Figure 2 shows the basic data I want to represent, but there’s a lot of noise. The dataset includes every major candidate in every election since Washington’s run for re-election in 1788. I’m really only interested in the modern two-party system, so I filtered out the elections prior to 1952, as well as any candidate that won 0 electoral votes (i.e., third parties). The new, filtered plot is shown in Figure 3, below:

Now, with all the data manipulation squared away, I can start with the fun part: making it look good! ggplot’s base plot is, right off the bat, just a bit nicer looking than base R’s plot() function:

ggplot color maps very easily, and with a little googling (aka - jumping through multiple color converters online to convert colors from hexadecimal to rgb to hcl), I was able to make some formatting changes that give the below static chart:

Despite some frustrations (more on that, below), I was able to add a simple linear regression to the plot, with the shaded bands representing the 95% confidence interval for each regression. Since the Republican regression is above the Democratic regression, the chart implies that, for a given share of popular vote, Republican candidates on average win a larger share of the electoral college than their Democratic counterparts.

This finding matches the general consensus and my prior expectations, but I also found something mildly surprising. Ideally, I would imagine, we’d want a candidate’s share of the electoral vote to match their share of the popular vote. However, if I add a reference line of y = x, we can see that both parties tend to underperform in the electoral college when they lose the popular vote, but overperform in the electoral college when they win the popular vote!

I plotted the absolute vote share from published election results, rather than the two-party vote share (2PV) (i.e., the percentage of vote won if only the top two candidates are considered). Converting to the 2PV would shift the plot to the right, but keep the same overall trend, as Democrats and Republicans have won 100% of the electoral college since 1952. This exercise was more about exploring R’s ggplot() function, so going back into the dataset to account for this marginal change doesn’t seem like an efficient use of time, but I did want to make a note of it, for transparency’s sake.

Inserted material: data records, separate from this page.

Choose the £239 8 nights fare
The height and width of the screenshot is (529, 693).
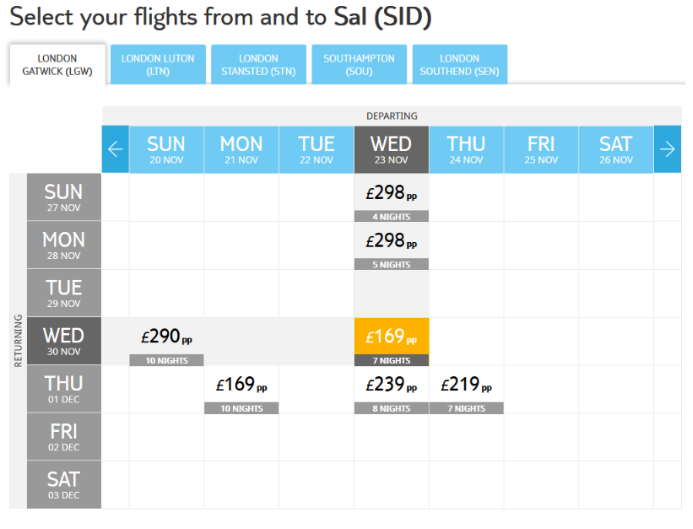tap(392, 390)
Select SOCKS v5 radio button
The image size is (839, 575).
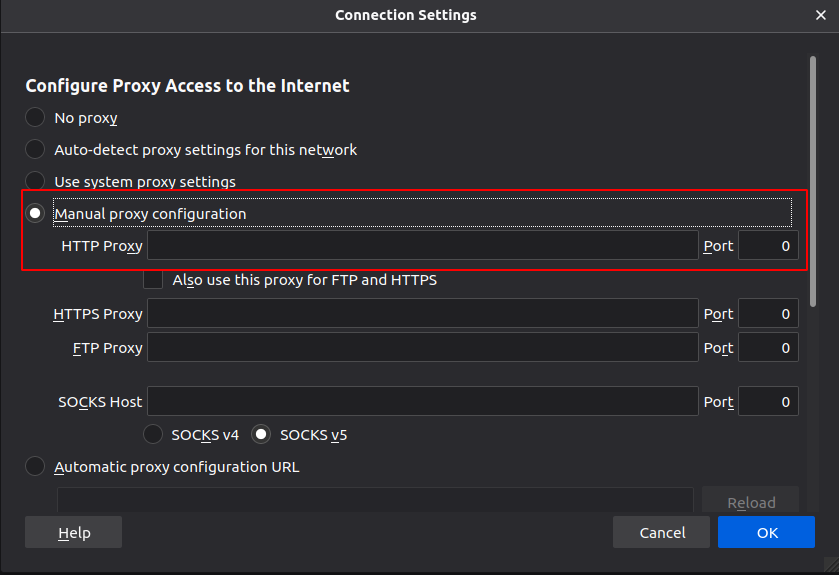click(261, 435)
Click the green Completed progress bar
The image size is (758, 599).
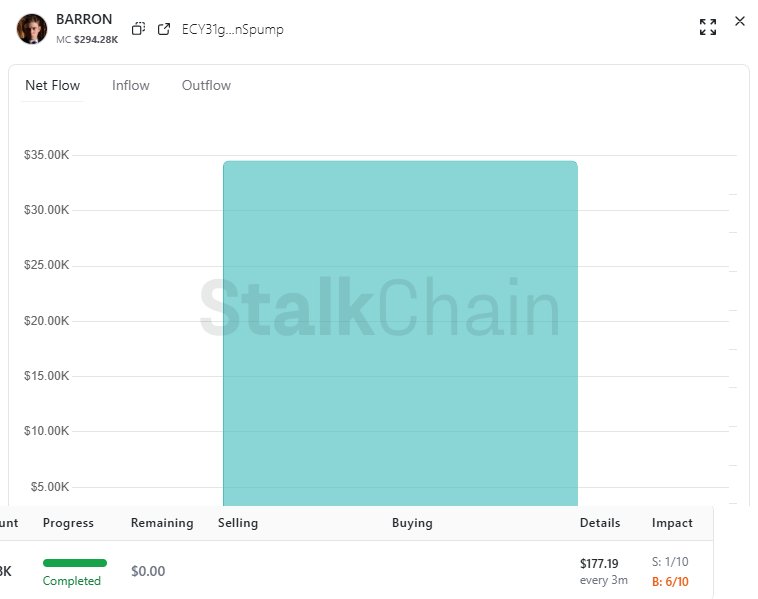[75, 563]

Finally, I used the ggplotly() to convert from a static ggplot to an interactive plotly, and exported as an html file. For reasons I’ve yet to figure out, the custom textbox formatting did not want to play nice with the linear regression lines, so I had to take those out. I plan on figuring this wrinkle out eventually, but for now I’m happy with the final plot. You can hover over individual datapoints below to see more details!

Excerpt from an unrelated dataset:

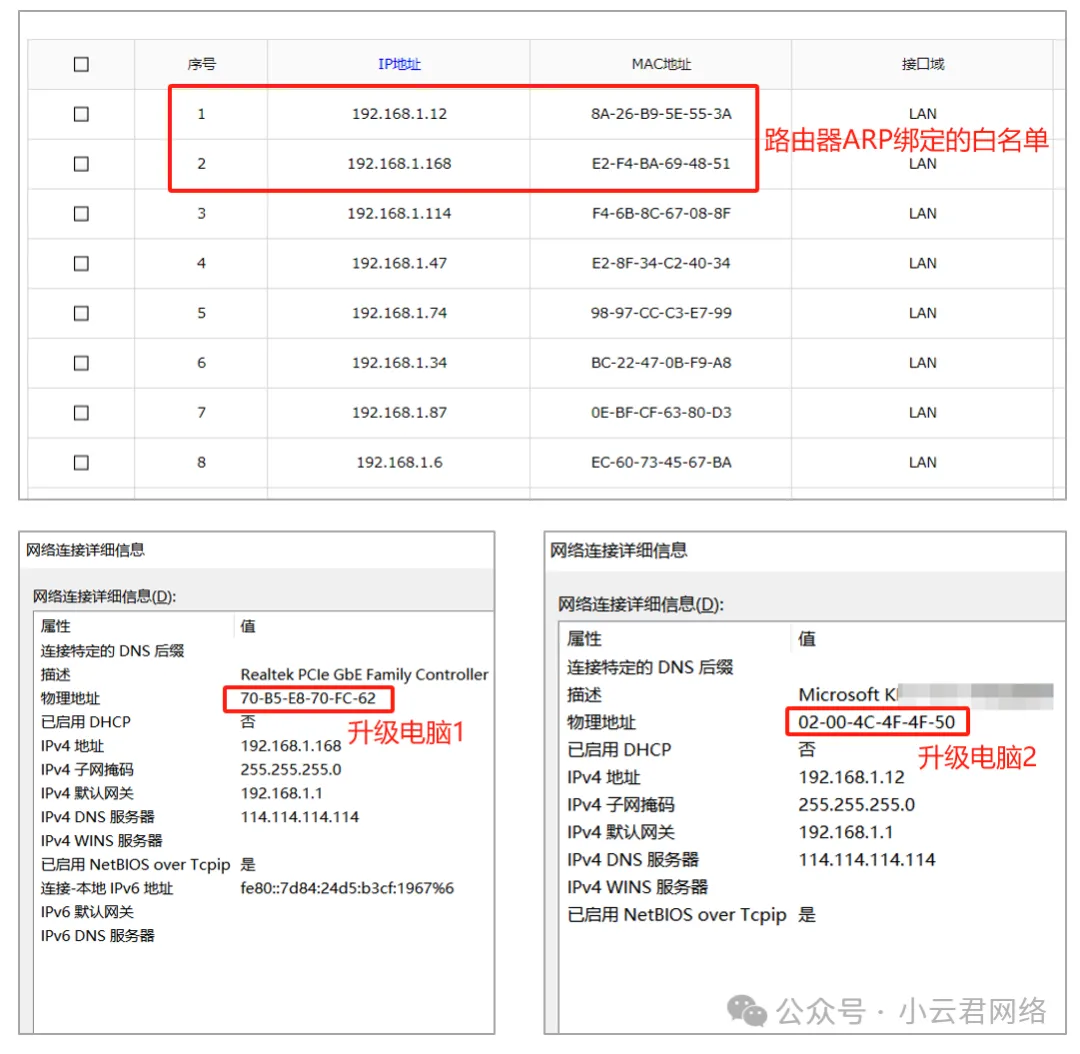Tick the select-all checkbox in table header
1080x1054 pixels.
(81, 64)
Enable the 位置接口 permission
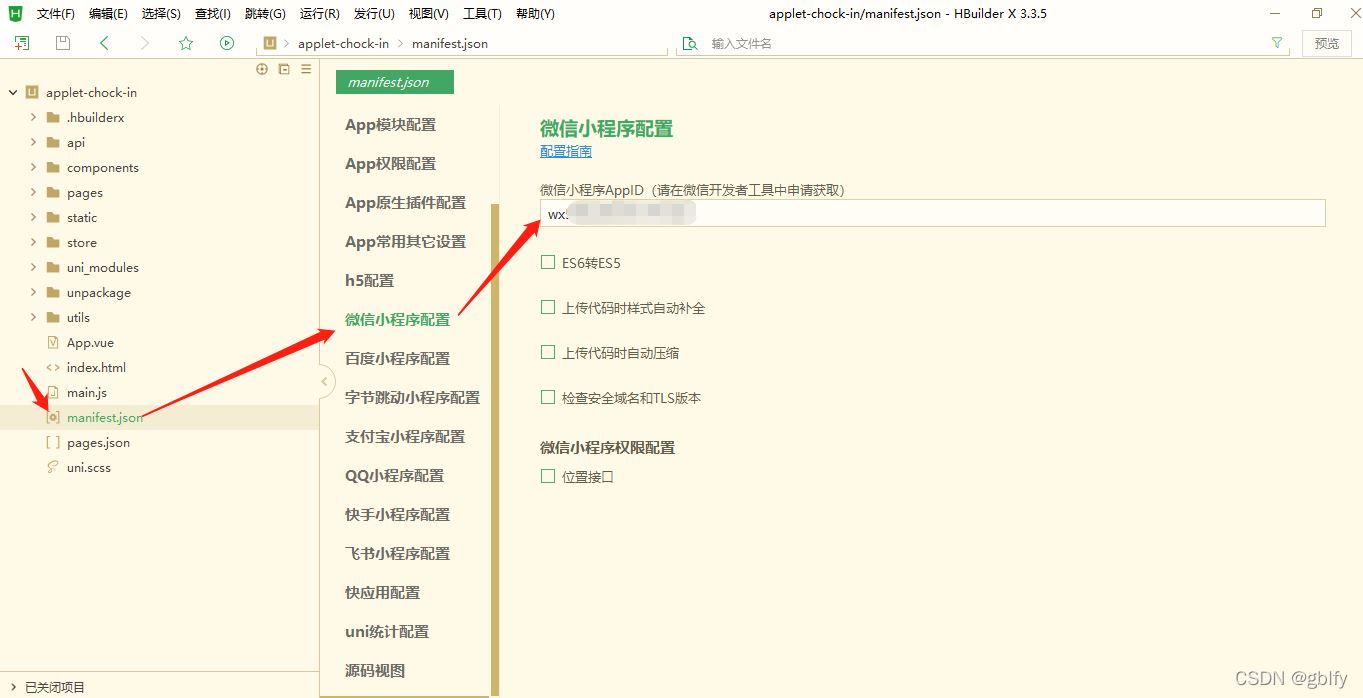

This is an archive of a post previously hosted on Squarespace. You can view the original interactive content here.

# Some Notes

I’ve published all of my work to github, and I’ll continue to do so in the future. The files I uploaded are, to say the least, in pretty rough shape. That being said, I don’t really plan on tweaking them for this post - I’ve used them as training tools, and it might be interesting in the future to look at the progress I’ve made.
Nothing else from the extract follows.